Exercise task a: Restate word for word the stretch of the firecrawl scrape guide from "Step 2 in the" through "saved to .firecrawl/)".

You have a specific URL and want its content
The page is static or JS-rendered (SPA)
Step 2 in the workflow escalation pattern: search → scrape → map → crawl → interact

Quick start

# Basic markdown extraction
firecrawl scrape "<url>" -o .firecrawl/page.md

# Main content only, no nav/footer
firecrawl scrape "<url>" --only-main-content -o .firecrawl/page.md

# Wait for JS to render, then scrape
firecrawl scrape "<url>" --wait-for 3000 -o .firecrawl/page.md

# Multiple URLs (each saved to .firecrawl/)
firecrawl scrape https://example.com https://example.com/blog https://example.com/docs

# Get markdown and links together
firecrawl scrape "<url>" --format markdown,links -o .firecrawl/page.json

# Ask a question about the page
firecrawl scrape "https://example.com/pricing" --query "What is the enterprise plan price?"

Options

Option	Description
`-f, --format <formats>`	Output formats: markdown, html, rawHtml, links, screenshot, json
`-Q, --query <prompt>`	Ask a question about the page content (5 credits)
`-H`	Include HTTP headers in output
`--only-main-content`	Strip nav, footer, sidebar — main content only
`--wait-for <ms>`	Wait for JS rendering before scraping
`--include-tags <tags>`	Only include these HTML tags
`--exclude-tags <tags>`	Exclude these HTML tags
`--redact-pii`	Redact personally identifiable information from output
`-o, --output <path>`	Output file path

Tips

Prefer plain scrape over --query. Scrape to a file, then use grep, head, or read the markdown directly — you can search and reason over the full content yourself. Use --query only when you want a single targeted answer without saving the page (costs 5 extra credits).

Material for the task:
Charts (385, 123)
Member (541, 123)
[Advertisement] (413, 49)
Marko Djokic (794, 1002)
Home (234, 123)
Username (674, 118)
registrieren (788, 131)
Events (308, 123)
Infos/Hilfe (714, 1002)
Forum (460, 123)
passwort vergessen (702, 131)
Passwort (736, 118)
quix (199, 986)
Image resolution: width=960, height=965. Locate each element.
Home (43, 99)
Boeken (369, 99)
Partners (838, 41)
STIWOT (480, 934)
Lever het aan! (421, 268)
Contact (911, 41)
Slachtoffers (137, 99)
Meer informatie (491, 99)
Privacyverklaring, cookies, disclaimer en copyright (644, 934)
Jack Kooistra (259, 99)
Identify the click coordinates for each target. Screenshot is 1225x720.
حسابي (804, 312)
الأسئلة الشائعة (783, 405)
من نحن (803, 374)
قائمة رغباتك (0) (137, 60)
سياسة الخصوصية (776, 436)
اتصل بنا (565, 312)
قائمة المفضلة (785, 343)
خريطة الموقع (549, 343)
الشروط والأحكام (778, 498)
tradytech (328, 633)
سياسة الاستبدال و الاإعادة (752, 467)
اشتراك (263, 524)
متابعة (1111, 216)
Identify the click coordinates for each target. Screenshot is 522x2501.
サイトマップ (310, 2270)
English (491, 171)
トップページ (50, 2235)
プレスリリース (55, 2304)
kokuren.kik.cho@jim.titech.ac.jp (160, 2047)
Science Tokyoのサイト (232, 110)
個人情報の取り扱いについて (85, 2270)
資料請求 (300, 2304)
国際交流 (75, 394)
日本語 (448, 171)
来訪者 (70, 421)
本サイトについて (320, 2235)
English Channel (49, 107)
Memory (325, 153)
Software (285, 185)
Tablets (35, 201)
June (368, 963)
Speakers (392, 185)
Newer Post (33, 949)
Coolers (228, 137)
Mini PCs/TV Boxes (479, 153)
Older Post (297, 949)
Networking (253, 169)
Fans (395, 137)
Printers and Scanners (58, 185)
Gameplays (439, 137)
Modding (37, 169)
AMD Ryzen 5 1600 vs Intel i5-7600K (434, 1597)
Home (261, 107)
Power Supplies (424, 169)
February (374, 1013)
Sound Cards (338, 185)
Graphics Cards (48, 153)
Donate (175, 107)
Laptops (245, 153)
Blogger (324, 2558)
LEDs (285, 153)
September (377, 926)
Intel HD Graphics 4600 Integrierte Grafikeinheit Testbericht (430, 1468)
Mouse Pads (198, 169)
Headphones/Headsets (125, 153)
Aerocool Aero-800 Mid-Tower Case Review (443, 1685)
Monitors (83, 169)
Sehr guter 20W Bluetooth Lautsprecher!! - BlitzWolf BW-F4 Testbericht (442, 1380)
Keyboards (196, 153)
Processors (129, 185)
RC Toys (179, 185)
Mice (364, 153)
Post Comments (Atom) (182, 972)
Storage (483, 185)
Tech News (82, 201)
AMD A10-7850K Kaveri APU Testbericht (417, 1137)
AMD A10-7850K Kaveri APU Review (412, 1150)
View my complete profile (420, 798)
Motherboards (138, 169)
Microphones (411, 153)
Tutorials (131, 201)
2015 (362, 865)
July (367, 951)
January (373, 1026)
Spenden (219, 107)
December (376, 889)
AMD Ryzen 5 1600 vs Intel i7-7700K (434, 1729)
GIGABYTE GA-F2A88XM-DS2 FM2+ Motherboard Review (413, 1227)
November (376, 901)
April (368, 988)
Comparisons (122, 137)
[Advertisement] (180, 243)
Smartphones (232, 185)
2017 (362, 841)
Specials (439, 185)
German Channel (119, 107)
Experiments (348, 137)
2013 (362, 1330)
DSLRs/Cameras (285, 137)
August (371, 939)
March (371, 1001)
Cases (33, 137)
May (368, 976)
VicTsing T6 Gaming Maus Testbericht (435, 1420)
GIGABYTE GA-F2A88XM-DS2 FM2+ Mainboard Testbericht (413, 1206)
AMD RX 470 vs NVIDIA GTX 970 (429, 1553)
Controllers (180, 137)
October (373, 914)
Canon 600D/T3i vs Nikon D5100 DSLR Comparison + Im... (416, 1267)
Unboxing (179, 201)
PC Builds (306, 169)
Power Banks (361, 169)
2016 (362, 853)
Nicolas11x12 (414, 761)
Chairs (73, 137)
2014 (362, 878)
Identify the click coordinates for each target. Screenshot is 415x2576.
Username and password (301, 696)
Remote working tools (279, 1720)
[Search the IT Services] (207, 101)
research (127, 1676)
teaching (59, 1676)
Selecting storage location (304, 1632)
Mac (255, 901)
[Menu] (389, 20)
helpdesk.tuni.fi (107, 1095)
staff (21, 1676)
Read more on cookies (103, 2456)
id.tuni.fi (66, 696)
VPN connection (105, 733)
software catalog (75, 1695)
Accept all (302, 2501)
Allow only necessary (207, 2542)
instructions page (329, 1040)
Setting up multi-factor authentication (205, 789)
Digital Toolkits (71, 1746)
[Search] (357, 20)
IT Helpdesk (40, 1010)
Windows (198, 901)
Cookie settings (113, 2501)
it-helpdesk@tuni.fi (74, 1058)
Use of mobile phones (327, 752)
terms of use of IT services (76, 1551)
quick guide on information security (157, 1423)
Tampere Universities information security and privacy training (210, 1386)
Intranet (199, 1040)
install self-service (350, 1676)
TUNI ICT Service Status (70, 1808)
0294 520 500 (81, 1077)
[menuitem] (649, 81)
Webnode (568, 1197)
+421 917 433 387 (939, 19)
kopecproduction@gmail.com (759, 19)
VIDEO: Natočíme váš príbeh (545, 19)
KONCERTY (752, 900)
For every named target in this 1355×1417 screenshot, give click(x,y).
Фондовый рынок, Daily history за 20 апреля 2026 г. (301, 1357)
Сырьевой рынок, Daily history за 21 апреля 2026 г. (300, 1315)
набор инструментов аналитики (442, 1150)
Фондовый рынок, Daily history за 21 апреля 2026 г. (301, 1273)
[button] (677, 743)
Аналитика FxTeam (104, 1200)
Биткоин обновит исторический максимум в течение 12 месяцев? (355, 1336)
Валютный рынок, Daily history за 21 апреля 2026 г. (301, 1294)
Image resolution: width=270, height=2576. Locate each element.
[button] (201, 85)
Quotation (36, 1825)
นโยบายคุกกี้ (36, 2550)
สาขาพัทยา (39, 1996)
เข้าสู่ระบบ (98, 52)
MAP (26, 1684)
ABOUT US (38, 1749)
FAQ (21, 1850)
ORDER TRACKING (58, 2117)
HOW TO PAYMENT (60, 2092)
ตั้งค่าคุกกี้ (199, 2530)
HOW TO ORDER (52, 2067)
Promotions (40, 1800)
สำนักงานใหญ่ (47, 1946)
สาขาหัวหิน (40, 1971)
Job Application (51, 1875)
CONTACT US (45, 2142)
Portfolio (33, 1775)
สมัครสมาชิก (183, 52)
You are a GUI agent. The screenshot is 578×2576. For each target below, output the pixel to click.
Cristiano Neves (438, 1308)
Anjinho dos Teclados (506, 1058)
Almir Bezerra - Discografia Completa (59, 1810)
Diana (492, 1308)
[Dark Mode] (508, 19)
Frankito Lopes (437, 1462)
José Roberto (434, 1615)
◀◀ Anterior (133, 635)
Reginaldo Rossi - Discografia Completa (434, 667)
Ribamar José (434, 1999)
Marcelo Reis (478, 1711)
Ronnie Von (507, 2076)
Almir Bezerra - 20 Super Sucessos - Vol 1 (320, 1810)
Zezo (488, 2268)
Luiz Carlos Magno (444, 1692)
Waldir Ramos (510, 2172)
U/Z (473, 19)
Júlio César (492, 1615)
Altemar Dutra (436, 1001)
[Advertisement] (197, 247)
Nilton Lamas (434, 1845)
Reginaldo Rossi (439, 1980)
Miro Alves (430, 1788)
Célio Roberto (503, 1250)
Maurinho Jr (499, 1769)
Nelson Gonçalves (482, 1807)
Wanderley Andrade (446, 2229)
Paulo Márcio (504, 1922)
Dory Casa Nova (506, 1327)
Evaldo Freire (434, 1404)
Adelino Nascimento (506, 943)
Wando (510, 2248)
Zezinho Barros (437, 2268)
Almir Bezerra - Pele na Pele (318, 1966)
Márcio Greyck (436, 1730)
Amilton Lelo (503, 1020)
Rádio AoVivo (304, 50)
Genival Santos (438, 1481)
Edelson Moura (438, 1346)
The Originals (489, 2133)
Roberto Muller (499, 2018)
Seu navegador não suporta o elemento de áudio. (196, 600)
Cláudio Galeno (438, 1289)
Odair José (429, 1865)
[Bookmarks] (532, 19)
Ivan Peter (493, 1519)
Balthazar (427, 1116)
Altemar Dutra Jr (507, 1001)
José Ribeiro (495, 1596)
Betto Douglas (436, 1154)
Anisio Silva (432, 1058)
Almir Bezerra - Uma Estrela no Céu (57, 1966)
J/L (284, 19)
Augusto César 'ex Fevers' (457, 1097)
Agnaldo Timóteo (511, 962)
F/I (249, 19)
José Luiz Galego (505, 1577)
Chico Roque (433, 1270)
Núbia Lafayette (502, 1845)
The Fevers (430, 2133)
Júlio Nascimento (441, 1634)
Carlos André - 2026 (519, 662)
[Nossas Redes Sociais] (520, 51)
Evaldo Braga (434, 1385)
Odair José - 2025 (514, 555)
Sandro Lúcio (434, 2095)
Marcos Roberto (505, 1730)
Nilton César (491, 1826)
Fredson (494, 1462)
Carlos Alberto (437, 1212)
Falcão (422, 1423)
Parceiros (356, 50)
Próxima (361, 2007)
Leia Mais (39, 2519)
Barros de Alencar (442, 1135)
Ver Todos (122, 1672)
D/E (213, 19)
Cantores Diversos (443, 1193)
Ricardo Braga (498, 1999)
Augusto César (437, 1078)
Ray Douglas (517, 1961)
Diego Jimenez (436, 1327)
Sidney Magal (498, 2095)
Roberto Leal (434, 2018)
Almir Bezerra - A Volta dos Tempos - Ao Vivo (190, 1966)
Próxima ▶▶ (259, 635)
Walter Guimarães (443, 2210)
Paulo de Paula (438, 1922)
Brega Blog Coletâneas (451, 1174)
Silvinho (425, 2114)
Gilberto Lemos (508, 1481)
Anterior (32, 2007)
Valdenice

Exercise task b: From the records, output the stretch from the line containing "DSLRs/Cameras (285, 137)" through the line containing "Биткоин обновит исторический" as a JSON list of strings, one string per line and no blank lines.

Task response a:
Step 2 in the workflow escalation pattern: search → scrape → map → crawl → interact

Quick start

# Basic markdown extraction
firecrawl scrape "<url>" -o .firecrawl/page.md

# Main content only, no nav/footer
firecrawl scrape "<url>" --only-main-content -o .firecrawl/page.md

# Wait for JS to render, then scrape
firecrawl scrape "<url>" --wait-for 3000 -o .firecrawl/page.md

# Multiple URLs (each saved to .firecrawl/)

Task response b:
[
  "DSLRs/Cameras (285, 137)",
  "August (371, 939)",
  "March (371, 1001)",
  "Cases (33, 137)",
  "May (368, 976)",
  "VicTsing T6 Gaming Maus Testbericht (435, 1420)",
  "GIGABYTE GA-F2A88XM-DS2 FM2+ Mainboard Testbericht (413, 1206)",
  "AMD RX 470 vs NVIDIA GTX 970 (429, 1553)",
  "Controllers (180, 137)",
  "October (373, 914)",
  "Canon 600D/T3i vs Nikon D5100 DSLR Comparison + Im... (416, 1267)",
  "Unboxing (179, 201)",
  "PC Builds (306, 169)",
  "Power Banks (361, 169)",
  "2016 (362, 853)",
  "Nicolas11x12 (414, 761)",
  "Chairs (73, 137)",
  "2014 (362, 878)",
  "Identify the click coordinates for each target. Screenshot is 415x2576.",
  "Username and password (301, 696)",
  "Remote working tools (279, 1720)",
  "[Search the IT Services] (207, 101)",
  "research (127, 1676)",
  "teaching (59, 1676)",
  "Selecting storage location (304, 1632)",
  "Mac (255, 901)",
  "[Menu] (389, 20)",
  "helpdesk.tuni.fi (107, 1095)",
  "staff (21, 1676)",
  "Read more on cookies (103, 2456)",
  "id.tuni.fi (66, 696)",
  "VPN connection (105, 733)",
  "software catalog (75, 1695)",
  "Accept all (302, 2501)",
  "Allow only necessary (207, 2542)",
  "instructions page (329, 1040)",
  "Setting up multi-factor authentication (205, 789)",
  "Digital Toolkits (71, 1746)",
  "[Search] (357, 20)",
  "IT Helpdesk (40, 1010)",
  "Windows (198, 901)",
  "Cookie settings (113, 2501)",
  "it-helpdesk@tuni.fi (74, 1058)",
  "Use of mobile phones (327, 752)",
  "terms of use of IT services (76, 1551)",
  "quick guide on information security (157, 1423)",
  "Tampere Universities information security and privacy training (210, 1386)",
  "Intranet (199, 1040)",
  "install self-service (350, 1676)",
  "TUNI ICT Service Status (70, 1808)",
  "0294 520 500 (81, 1077)",
  "[menuitem] (649, 81)",
  "Webnode (568, 1197)",
  "+421 917 433 387 (939, 19)",
  "kopecproduction@gmail.com (759, 19)",
  "VIDEO: Natočíme váš príbeh (545, 19)",
  "KONCERTY (752, 900)",
  "For every named target in this 1355×1417 screenshot, give click(x,y).",
  "Фондовый рынок, Daily history за 20 апреля 2026 г. (301, 1357)",
  "Сырьевой рынок, Daily history за 21 апреля 2026 г. (300, 1315)",
  "набор инструментов аналитики (442, 1150)",
  "Фондовый рынок, Daily history за 21 апреля 2026 г. (301, 1273)",
  "[button] (677, 743)",
  "Аналитика FxTeam (104, 1200)",
  "Биткоин обновит исторический максимум в течение 12 месяцев? (355, 1336)"
]